Differential diagnosis

  1. TORCH infections - specially CMV which commonly has microcephaly. periventricular cysts and calcifications.
  2. Zellweger's Syndrome - PEX gene mutations are most common. Periventricular and germinolytic cysts, peri-sylvian dysgyria and renal cysts are common imaging findings. Macrocephaly is seen.
  3. Aicardi-Goutières Syndrome​ - Also has microcephaly, periventricular cysts and white matter T2 prolongation which progresses to atrophy. Parenchymal and basal ganglia calcification are frequently seen. Germinolytic/caudothalamic groove cysts are not a typical feature.

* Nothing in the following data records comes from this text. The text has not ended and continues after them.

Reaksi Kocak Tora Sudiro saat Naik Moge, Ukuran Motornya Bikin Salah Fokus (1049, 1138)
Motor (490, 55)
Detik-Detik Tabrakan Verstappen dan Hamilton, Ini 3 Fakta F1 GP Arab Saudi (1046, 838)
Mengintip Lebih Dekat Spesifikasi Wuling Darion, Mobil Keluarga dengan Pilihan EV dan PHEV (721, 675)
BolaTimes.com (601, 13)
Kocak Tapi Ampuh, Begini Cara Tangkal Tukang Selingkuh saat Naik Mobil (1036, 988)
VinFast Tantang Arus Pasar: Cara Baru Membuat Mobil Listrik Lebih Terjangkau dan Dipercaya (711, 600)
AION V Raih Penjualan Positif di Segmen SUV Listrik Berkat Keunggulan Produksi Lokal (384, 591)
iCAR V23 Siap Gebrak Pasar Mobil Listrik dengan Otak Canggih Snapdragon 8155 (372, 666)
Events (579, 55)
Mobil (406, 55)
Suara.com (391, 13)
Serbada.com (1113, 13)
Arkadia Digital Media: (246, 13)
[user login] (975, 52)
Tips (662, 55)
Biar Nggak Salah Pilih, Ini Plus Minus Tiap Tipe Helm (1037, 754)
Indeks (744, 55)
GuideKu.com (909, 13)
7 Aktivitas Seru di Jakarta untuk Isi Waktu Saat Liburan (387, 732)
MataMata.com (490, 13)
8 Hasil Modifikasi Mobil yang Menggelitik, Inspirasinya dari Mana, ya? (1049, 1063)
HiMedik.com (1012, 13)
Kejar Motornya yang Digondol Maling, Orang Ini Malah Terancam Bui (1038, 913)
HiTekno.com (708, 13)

TREX -1 gene mutations are associated.

Additional images

References

  • Coste, T., et al. "Rare metabolic disease mimicking COL4A1/COL4A2 fetal brain phenotype." Ultrasound in Obstetrics & Gynecology 60.6 (2022): 805-811.
  • Fortin, Olivier, et al. "Characteristic Fetal Brain MRI Abnormalities in Pyruvate Dehydrogenase Complex Deficiency." medRxiv (2024).
  • Rahesh, Jasmin, et al. "Pyruvate dehydrogenase complex deficiency mimicking congenital cytomegalovirus infection on imaging." Baylor University Medical Center Proceedings. Vol. 35. No. 2. Taylor & Francis, 2022.
  • Pirot, Nathalie, et al. "Phenotypic and neuropathological characterization of fetal pyruvate dehydrogenase deficiency." Journal of Neuropathology & Experimental Neurology 75.3 (2016): 227-238.
  • Goergen, Stacy K., et al. "The fetus with ganglionic eminence abnormality: head size and extracranial sonographic findings predict genetic diagnoses and postnatal outcomes." American Journal of Neuroradiology 42.8 (2021): 1528-1534.
  • Diaz, Joana, Larry Matsumoto, and Jennifer Kucera Neville. "Prenatal diagnosis of zellweger syndrome by fetal MRI: a case report." Radiology Case Reports 16.12 (2021): 3950-3954.
  • Panigrahy, Nalinikanta, et al. "Aicardi-Goutières syndrome (AGS): recurrent fetal cardiomyopathy and pseudo-TORCH syndrome." BMJ Case Reports CP 15.12 (2022): e249192.